A big selling point for Premiere Pro CS3 is interoperability among Adobe applications. This is the tightest integration with After Effects, Photoshop and Illustrator, and if you buy CS3 Production Premium, you gain Dynamic Link and Bridge. The latter is a straightforward asset management application to track and sort media. Bridge is launched whenever you choose Browse from any Adobe application. After Effects compositions dropped onto a Premiere Pro timeline are kept “live” via Dynamic Link. When changes are made in After Effects, the composition is automatically updated within the Premiere Pro sequence.

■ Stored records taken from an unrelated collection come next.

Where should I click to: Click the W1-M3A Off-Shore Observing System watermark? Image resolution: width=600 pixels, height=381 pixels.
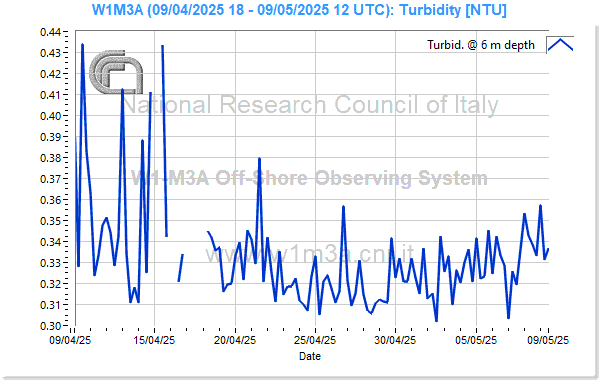coord(309,178)
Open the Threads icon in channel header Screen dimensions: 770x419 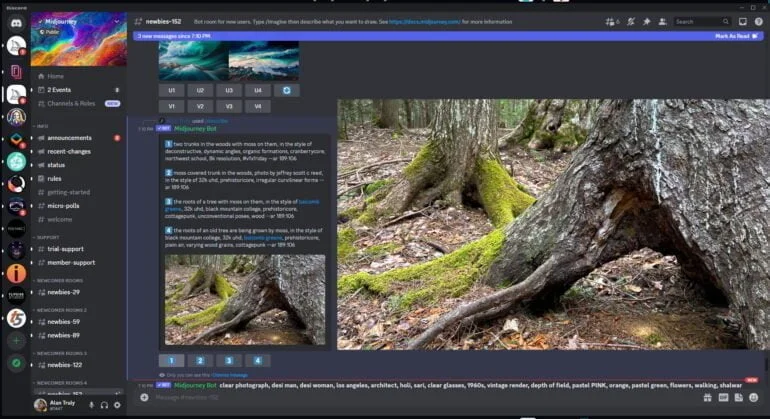coord(609,21)
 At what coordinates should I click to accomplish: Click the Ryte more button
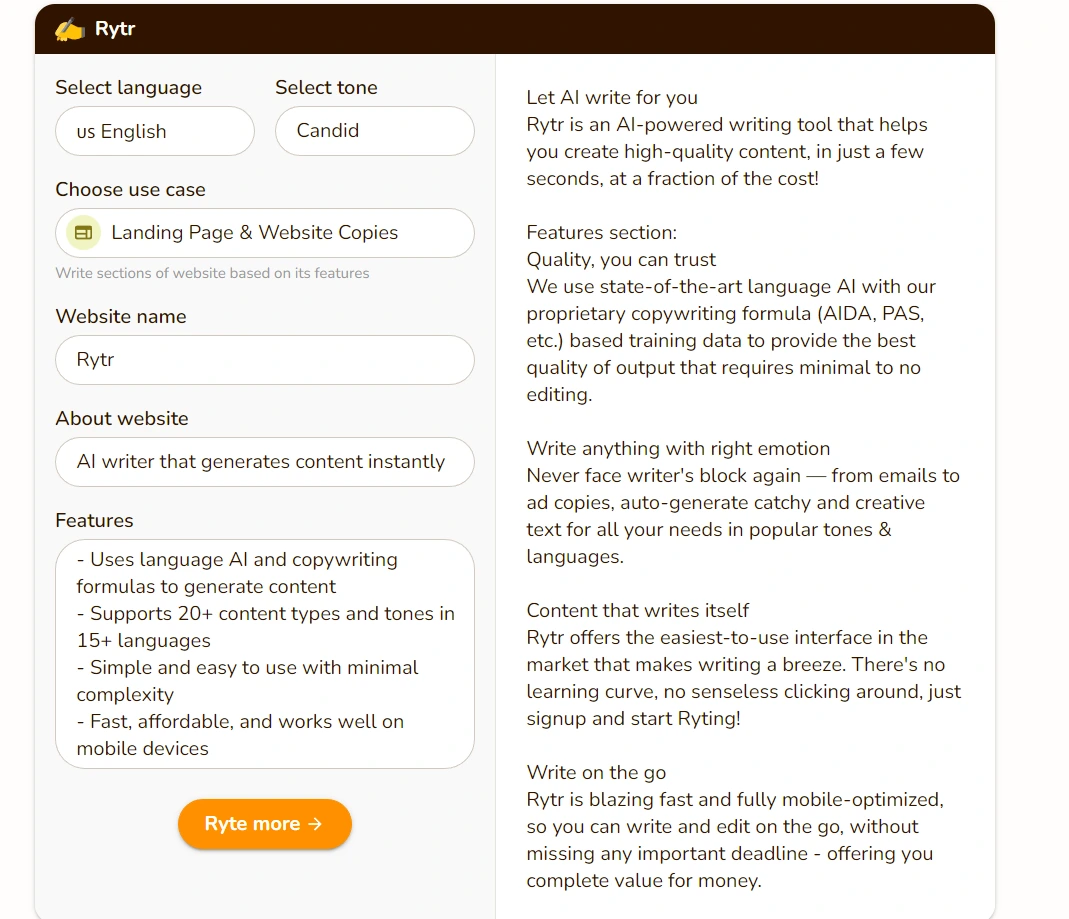[265, 824]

Encore CS3 is part of any package that includes Premiere Pro CS3. It’s a solid authoring application with the best Photoshop integration available, but Final Cut users will like it because it gives them a way to author Blu-ray DVDs. In fact, you can use Encore to encode and author standard DVDs, Blu-ray DVDs and interactive Flash projects from a single project file. In addition, you can author simple one-off DVDs straight from the Premiere Pro timeline.
The Rest of the Package
I had been skeptical about the market for Adobe’s return to Mac editing, which is dominated by Apple’s Final Cut Pro; however, Premiere Pro CS3 is a worthy competitor. After Effects users will feel right at home in Premiere Pro. In fact, I suspect many Premiere Pro users on the Mac will be die-hard visual effects compositors who need video support but aren’t really interested in buying Final Cut Studio. On the other hand, there are plenty of Final Cut users who will see the value of having the tools offered in CS3 Production Premium and might just end up using Premiere Pro as their secondary NLE. Reasons to do this might include better interoperability with After Effects, direct-to-DVD authoring or use of Adobe’s Clip Notes review-and-approval feature. Regardless of your needs, Adobe Premiere Pro CS3 adds features you’ll want to use, and many editors will make it their preference after just a single project.